» **Information supplied**:
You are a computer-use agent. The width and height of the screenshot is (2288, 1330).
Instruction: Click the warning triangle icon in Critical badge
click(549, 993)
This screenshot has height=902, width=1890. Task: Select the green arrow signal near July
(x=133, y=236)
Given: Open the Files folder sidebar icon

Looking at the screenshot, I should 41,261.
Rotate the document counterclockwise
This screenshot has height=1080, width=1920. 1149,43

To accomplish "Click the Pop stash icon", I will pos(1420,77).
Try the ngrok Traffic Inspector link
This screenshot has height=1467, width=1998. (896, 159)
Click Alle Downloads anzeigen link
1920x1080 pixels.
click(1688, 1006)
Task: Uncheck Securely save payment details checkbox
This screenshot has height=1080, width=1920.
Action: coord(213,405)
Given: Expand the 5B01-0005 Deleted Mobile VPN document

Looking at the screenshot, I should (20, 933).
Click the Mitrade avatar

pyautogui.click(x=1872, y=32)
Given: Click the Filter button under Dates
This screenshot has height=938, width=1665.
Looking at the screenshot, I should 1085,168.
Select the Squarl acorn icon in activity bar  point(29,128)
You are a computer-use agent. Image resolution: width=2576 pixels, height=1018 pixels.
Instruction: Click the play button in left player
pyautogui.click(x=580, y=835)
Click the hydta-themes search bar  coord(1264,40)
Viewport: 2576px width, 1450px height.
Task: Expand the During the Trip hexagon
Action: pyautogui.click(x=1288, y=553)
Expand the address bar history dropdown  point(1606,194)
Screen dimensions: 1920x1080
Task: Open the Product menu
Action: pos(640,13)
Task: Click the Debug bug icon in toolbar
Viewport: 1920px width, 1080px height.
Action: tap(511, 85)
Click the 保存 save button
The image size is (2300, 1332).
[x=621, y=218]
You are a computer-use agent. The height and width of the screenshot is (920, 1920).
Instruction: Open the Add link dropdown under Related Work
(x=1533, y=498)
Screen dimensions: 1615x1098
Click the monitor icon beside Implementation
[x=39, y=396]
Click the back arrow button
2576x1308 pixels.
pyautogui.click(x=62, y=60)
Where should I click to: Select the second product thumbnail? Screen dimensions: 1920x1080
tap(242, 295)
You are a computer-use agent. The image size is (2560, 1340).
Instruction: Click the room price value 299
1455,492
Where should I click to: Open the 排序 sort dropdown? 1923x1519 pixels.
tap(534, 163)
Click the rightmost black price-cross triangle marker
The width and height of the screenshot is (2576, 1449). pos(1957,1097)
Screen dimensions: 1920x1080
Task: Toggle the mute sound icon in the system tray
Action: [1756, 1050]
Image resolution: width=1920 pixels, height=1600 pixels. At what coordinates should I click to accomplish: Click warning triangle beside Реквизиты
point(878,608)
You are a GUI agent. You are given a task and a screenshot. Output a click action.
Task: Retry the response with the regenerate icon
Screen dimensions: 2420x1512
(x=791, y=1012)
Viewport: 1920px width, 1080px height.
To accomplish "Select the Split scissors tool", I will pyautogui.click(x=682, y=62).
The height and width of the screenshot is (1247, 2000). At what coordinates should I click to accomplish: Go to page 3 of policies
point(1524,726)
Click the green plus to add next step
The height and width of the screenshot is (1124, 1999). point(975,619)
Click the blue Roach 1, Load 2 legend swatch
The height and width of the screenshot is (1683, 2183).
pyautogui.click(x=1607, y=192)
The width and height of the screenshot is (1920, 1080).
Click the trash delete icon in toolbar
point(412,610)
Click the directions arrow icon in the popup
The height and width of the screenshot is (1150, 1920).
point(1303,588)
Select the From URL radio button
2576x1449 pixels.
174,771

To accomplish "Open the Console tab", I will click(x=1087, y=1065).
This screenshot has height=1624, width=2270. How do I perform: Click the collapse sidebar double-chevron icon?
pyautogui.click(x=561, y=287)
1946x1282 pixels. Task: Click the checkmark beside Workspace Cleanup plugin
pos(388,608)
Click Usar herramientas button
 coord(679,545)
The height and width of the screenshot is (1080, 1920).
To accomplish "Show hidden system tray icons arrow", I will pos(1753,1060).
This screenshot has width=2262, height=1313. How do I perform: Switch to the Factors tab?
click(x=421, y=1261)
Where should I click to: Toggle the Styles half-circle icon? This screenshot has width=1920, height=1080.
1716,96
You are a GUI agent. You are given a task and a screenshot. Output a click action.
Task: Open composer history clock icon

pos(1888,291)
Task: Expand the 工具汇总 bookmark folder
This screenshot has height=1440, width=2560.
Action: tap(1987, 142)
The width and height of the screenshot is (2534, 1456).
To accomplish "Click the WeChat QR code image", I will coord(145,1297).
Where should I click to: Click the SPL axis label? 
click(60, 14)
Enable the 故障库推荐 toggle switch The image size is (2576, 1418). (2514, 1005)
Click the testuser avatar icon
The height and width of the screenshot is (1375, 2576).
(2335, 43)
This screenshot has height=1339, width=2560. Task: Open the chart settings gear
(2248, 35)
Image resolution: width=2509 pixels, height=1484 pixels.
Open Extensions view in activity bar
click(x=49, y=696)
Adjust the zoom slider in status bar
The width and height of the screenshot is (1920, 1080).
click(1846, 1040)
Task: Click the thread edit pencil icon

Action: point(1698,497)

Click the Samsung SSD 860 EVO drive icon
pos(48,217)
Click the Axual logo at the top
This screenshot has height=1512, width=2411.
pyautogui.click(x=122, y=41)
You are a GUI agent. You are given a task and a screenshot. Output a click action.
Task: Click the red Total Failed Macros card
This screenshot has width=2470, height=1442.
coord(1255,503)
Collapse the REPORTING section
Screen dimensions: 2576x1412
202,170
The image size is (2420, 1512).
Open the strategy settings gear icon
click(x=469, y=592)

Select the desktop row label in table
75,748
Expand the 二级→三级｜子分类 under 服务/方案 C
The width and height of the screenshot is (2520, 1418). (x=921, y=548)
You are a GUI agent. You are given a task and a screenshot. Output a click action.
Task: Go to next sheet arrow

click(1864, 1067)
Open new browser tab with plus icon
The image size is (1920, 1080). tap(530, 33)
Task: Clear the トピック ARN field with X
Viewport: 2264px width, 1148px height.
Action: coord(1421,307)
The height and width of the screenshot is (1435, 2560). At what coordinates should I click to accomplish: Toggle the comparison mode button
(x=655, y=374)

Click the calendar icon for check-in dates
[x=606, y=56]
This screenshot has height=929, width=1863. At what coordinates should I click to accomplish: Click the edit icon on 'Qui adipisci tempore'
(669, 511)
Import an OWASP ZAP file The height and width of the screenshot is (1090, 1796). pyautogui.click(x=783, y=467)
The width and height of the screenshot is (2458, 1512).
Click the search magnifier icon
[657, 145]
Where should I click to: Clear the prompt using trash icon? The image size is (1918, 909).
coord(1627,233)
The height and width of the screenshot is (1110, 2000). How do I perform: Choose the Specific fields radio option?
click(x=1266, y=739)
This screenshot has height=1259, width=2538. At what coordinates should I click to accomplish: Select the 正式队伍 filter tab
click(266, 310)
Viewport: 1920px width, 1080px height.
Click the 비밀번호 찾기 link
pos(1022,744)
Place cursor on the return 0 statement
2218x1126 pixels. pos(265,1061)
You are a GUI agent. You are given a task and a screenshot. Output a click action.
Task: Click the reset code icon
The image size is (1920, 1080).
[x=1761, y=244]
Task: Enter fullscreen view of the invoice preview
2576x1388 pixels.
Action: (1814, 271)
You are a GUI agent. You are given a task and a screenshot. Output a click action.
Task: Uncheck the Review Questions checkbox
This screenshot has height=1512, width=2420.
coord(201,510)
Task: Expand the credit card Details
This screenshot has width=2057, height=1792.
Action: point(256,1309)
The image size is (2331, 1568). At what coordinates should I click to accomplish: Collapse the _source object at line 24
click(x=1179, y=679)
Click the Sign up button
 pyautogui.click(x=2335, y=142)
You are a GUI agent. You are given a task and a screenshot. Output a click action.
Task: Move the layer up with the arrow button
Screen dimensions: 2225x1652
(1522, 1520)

» **Assigned task**: Starting at the line that contains "This screenshot has width=2057, height=1792.", retype each line through the end of the listing above and nothing else.

» **Completed task**:
This screenshot has width=2057, height=1792.
Action: point(256,1309)
The image size is (2331, 1568). At what coordinates should I click to accomplish: Collapse the _source object at line 24
click(x=1179, y=679)
Click the Sign up button
 pyautogui.click(x=2335, y=142)
You are a GUI agent. You are given a task and a screenshot. Output a click action.
Task: Move the layer up with the arrow button
Screen dimensions: 2225x1652
(1522, 1520)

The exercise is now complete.